Exercise materials:
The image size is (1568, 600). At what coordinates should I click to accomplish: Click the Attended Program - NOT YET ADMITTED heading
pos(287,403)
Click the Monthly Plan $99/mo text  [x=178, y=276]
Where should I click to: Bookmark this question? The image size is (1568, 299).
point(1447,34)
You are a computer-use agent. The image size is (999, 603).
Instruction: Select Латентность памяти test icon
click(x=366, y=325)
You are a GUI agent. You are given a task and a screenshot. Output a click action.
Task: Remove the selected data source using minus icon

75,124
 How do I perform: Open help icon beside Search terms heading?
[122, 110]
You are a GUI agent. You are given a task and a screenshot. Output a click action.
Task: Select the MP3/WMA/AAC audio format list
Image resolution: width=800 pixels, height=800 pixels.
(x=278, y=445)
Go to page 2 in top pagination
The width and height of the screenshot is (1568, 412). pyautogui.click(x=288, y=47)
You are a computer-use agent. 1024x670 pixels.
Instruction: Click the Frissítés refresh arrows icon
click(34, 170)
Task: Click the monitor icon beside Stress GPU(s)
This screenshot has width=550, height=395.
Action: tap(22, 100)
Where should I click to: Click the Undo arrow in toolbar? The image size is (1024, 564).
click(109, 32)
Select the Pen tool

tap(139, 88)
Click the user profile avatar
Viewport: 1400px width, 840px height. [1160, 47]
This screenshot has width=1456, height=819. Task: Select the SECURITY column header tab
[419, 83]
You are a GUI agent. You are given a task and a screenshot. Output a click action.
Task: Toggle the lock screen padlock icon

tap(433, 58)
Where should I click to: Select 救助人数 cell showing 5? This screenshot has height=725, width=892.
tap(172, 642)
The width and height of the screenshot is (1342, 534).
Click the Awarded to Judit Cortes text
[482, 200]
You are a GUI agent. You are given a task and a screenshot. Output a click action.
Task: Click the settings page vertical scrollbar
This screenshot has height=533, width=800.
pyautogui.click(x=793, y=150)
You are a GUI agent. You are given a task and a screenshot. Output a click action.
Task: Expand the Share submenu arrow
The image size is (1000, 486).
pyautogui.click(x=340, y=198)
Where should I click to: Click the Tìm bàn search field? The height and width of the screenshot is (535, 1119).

What this task involves:
Each of the entries above should be written out again exactly.

Answer box:
The image size is (1568, 600). At what coordinates should I click to accomplish: Click the Attended Program - NOT YET ADMITTED heading
pos(287,403)
Click the Monthly Plan $99/mo text  [x=178, y=276]
Where should I click to: Bookmark this question? The image size is (1568, 299).
point(1447,34)
You are a computer-use agent. The image size is (999, 603).
Instruction: Select Латентность памяти test icon
click(x=366, y=325)
You are a GUI agent. You are given a task and a screenshot. Output a click action.
Task: Remove the selected data source using minus icon

75,124
 How do I perform: Open help icon beside Search terms heading?
[122, 110]
You are a GUI agent. You are given a task and a screenshot. Output a click action.
Task: Select the MP3/WMA/AAC audio format list
Image resolution: width=800 pixels, height=800 pixels.
(x=278, y=445)
Go to page 2 in top pagination
The width and height of the screenshot is (1568, 412). pyautogui.click(x=288, y=47)
You are a computer-use agent. 1024x670 pixels.
Instruction: Click the Frissítés refresh arrows icon
click(34, 170)
Task: Click the monitor icon beside Stress GPU(s)
This screenshot has width=550, height=395.
Action: tap(22, 100)
Where should I click to: Click the Undo arrow in toolbar? The image size is (1024, 564).
click(109, 32)
Select the Pen tool

tap(139, 88)
Click the user profile avatar
Viewport: 1400px width, 840px height. [1160, 47]
This screenshot has width=1456, height=819. Task: Select the SECURITY column header tab
[419, 83]
You are a GUI agent. You are given a task and a screenshot. Output a click action.
Task: Toggle the lock screen padlock icon

tap(433, 58)
Where should I click to: Select 救助人数 cell showing 5? This screenshot has height=725, width=892.
tap(172, 642)
The width and height of the screenshot is (1342, 534).
Click the Awarded to Judit Cortes text
[482, 200]
You are a GUI agent. You are given a task and a screenshot. Output a click action.
Task: Click the settings page vertical scrollbar
This screenshot has height=533, width=800.
pyautogui.click(x=793, y=150)
You are a GUI agent. You are given a task and a screenshot. Output a click action.
Task: Expand the Share submenu arrow
The image size is (1000, 486).
pyautogui.click(x=340, y=198)
Where should I click to: Click the Tìm bàn search field? The height and width of the screenshot is (535, 1119).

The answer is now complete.